EVALUATION OF CRITICAL EXPERIMENTS IN THE UNIVERSITY OF WISCONSIN NUCLEAR REACTOR (UWNR) WITH UNCERTAINTY QUANTIFICATION
An improved computational model of the University of Wisconsin Nuclear Reactor (UWNR) was developed to support the benchmark evaluation of recent data acquired during an experimental campaign conducted at UWNR. Previous efforts led to a scripted UWNR model for automated generation of MCNP6 and Serpent inputs. This capability was extended to SCALE/KENO. All three tools were used to evaluate a variety of zero-power, fresh-critical configurations, and the results agreed well. The MCNP6 model was extended to support shuffling the core configuration, which allows the modeling of burnup for evaluation of depleted critical configurations. The MCNP6 model successfully predicts core reactivity over time, after accounting for the initial reactivity bias.
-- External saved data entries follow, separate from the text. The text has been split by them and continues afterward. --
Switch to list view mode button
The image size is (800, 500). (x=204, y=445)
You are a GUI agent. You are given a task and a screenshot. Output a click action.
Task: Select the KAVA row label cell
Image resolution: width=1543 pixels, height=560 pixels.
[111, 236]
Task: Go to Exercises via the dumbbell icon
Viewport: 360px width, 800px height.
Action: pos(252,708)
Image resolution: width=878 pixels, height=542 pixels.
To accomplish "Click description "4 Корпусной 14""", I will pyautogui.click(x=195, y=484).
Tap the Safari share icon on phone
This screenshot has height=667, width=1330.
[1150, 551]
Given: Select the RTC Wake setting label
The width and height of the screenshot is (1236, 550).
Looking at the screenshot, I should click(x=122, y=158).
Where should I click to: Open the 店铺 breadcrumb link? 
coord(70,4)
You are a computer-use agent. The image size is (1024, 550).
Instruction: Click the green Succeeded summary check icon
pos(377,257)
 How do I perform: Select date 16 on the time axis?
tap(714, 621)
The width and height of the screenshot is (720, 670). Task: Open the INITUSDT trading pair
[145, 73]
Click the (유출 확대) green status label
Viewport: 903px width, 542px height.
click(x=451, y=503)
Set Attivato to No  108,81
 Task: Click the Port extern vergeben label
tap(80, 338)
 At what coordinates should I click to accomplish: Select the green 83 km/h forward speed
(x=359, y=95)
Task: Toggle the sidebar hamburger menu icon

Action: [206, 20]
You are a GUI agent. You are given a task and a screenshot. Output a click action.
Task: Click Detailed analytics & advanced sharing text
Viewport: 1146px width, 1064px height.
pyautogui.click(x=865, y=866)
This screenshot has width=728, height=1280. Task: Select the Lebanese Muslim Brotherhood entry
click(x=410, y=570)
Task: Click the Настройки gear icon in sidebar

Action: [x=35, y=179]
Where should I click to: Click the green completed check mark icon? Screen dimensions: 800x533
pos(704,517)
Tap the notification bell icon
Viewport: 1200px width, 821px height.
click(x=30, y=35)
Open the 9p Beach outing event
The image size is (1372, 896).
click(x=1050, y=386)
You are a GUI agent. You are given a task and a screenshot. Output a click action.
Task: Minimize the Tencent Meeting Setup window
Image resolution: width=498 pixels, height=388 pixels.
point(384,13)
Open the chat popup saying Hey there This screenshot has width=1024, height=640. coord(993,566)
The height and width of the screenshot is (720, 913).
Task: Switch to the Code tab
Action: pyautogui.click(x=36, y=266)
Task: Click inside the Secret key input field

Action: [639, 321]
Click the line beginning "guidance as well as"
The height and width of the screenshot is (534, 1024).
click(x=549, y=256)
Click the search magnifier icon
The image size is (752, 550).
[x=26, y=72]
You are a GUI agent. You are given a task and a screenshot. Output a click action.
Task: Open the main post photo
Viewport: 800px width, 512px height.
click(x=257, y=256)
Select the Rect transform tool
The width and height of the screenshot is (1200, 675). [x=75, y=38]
The inclusion of SCALE/KENO input generation enables sensitivity and uncertainty analyses using the TSUNAMI and Sampler modules of SCALE. A preliminary uncertainty analysis was performed with TSUNAMI for nuclear data uncertainties while direct perturbation calculations were performed using MCNP6 for geometry and material uncertainties, which helped to identify model parameters with the largest effect on the eigenvalue. A transient UWNR transport Model in Mammoth/Rattlesnake is under development to simulate the transient experiments. The existing MCNP6 and Serpent models are used to provide the CAD file for meshing and homogenized cross-sections. In conclusion, the evaluation of UWNR benchmark data provides increased confidence in various states of the UWNR computational model and will provide a unique model for use by other analysts.